View Full Version : 12887 hack horror story (with a happy ending)

April 8th, 2014, 09:50 PM
I shut down and restarted my Pentium-100 Shuttle HOT-553 board last night and discovered that the DS12887A was dead. So I chewed up the top of the RTC chip from just past the clock symbol to the far end of the chip, and extracted the battery (it's a BR1225 in there, BTW), and got ready to add a CR2032. [The crystal is at the clock symbol end so don't mess with it.] I thought that I should make sure everything was OK before I soldered on the coin cell holder. So I hooked up the power, inserted the video card, and switched it on. The board wouldn't fire up.

I decided to try reseating the BIOS ROM, which is right next to the RTC chip (maybe I bumped it). To my horror, I saw that two of the "pin clips" from the cheap BIOS ROM socket came out of the socket with the ROM. Oh, no! It was kind of odd because they were pins 14 and 15 (bottom corners of the chip). Clearly that socket was done for.
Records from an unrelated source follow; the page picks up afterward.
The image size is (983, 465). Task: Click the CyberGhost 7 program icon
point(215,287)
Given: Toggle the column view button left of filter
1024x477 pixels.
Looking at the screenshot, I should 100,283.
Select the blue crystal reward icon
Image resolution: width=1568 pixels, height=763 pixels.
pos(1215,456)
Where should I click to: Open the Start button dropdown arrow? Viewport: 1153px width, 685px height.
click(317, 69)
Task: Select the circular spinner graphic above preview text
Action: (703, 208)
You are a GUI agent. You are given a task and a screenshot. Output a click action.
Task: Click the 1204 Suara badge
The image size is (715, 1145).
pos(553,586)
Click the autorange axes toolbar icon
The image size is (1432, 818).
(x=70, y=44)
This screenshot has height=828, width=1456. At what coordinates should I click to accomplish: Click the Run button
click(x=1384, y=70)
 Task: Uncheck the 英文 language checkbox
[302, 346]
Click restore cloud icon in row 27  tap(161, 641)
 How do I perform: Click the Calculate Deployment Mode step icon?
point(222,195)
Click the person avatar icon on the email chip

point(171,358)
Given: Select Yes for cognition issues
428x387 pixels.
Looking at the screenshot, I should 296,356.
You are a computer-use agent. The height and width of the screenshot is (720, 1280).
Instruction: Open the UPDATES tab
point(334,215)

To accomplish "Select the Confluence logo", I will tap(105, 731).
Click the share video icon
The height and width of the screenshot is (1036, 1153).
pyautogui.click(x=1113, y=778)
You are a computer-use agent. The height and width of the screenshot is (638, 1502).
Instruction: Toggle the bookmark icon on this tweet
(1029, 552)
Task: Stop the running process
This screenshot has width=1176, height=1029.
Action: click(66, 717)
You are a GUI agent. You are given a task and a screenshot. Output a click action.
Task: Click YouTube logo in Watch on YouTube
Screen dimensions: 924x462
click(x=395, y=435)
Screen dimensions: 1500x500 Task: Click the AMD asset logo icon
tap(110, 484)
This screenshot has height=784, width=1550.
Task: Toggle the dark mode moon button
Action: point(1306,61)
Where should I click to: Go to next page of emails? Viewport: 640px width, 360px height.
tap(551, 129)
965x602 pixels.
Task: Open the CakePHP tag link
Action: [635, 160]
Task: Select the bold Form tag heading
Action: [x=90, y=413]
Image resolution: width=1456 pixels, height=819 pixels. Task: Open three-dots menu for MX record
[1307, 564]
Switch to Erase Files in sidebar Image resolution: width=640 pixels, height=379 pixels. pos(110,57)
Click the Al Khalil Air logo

Well, the ROM was already out, and I was going to be doing some soldering anyway... I cut the damaged socket off the board, in sections, and pulled all the pins and sucked the solder out of the holes. Then I soldered the BIOS ROM in without a socket (I've had the board for almost 20 years so I don't think I'll be upgrading the BIOS anytime soon). I rechecked with the video card, and the board fired up. So I soldered the coin cell holder in place, and secured it to the remains of the DS12887A with 5 minute epoxy, and it looks like everything is back together and working again.

April 9th, 2014, 07:23 AM
If you're gonna use a socket, be sure to make it a machine-pin one. They rarely fail.